» **Directions**
Can you duplicate the records below line for line, without changing anything?

» **Input**
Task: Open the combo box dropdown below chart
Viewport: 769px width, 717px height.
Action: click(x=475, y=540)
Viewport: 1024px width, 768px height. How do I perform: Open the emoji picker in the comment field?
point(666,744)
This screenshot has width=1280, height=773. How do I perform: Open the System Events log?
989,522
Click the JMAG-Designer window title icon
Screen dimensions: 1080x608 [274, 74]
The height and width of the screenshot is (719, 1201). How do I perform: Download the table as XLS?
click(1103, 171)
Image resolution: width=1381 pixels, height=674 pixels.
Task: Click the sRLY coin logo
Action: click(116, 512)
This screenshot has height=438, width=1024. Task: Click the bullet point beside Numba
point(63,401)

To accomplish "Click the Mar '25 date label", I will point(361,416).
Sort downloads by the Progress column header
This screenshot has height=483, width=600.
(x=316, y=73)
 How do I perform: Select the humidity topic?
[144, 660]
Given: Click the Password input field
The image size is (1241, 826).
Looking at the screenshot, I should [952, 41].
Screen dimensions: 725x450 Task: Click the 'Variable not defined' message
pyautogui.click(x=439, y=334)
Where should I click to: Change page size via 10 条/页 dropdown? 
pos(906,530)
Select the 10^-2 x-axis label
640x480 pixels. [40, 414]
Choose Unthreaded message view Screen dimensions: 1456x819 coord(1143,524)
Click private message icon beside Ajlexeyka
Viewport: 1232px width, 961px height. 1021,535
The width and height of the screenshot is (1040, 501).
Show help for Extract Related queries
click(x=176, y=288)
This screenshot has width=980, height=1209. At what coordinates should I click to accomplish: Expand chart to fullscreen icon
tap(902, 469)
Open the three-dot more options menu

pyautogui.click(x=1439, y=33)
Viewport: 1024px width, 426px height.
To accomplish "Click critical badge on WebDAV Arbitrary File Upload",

» **Answer for the task**
Task: Open the combo box dropdown below chart
Viewport: 769px width, 717px height.
Action: click(x=475, y=540)
Viewport: 1024px width, 768px height. How do I perform: Open the emoji picker in the comment field?
point(666,744)
This screenshot has width=1280, height=773. How do I perform: Open the System Events log?
989,522
Click the JMAG-Designer window title icon
Screen dimensions: 1080x608 [274, 74]
The height and width of the screenshot is (719, 1201). How do I perform: Download the table as XLS?
click(1103, 171)
Image resolution: width=1381 pixels, height=674 pixels.
Task: Click the sRLY coin logo
Action: click(116, 512)
This screenshot has height=438, width=1024. Task: Click the bullet point beside Numba
point(63,401)

To accomplish "Click the Mar '25 date label", I will point(361,416).
Sort downloads by the Progress column header
This screenshot has height=483, width=600.
(x=316, y=73)
 How do I perform: Select the humidity topic?
[144, 660]
Given: Click the Password input field
The image size is (1241, 826).
Looking at the screenshot, I should [952, 41].
Screen dimensions: 725x450 Task: Click the 'Variable not defined' message
pyautogui.click(x=439, y=334)
Where should I click to: Change page size via 10 条/页 dropdown? 
pos(906,530)
Select the 10^-2 x-axis label
640x480 pixels. [40, 414]
Choose Unthreaded message view Screen dimensions: 1456x819 coord(1143,524)
Click private message icon beside Ajlexeyka
Viewport: 1232px width, 961px height. 1021,535
The width and height of the screenshot is (1040, 501).
Show help for Extract Related queries
click(x=176, y=288)
This screenshot has width=980, height=1209. At what coordinates should I click to accomplish: Expand chart to fullscreen icon
tap(902, 469)
Open the three-dot more options menu

pyautogui.click(x=1439, y=33)
Viewport: 1024px width, 426px height.
To accomplish "Click critical badge on WebDAV Arbitrary File Upload",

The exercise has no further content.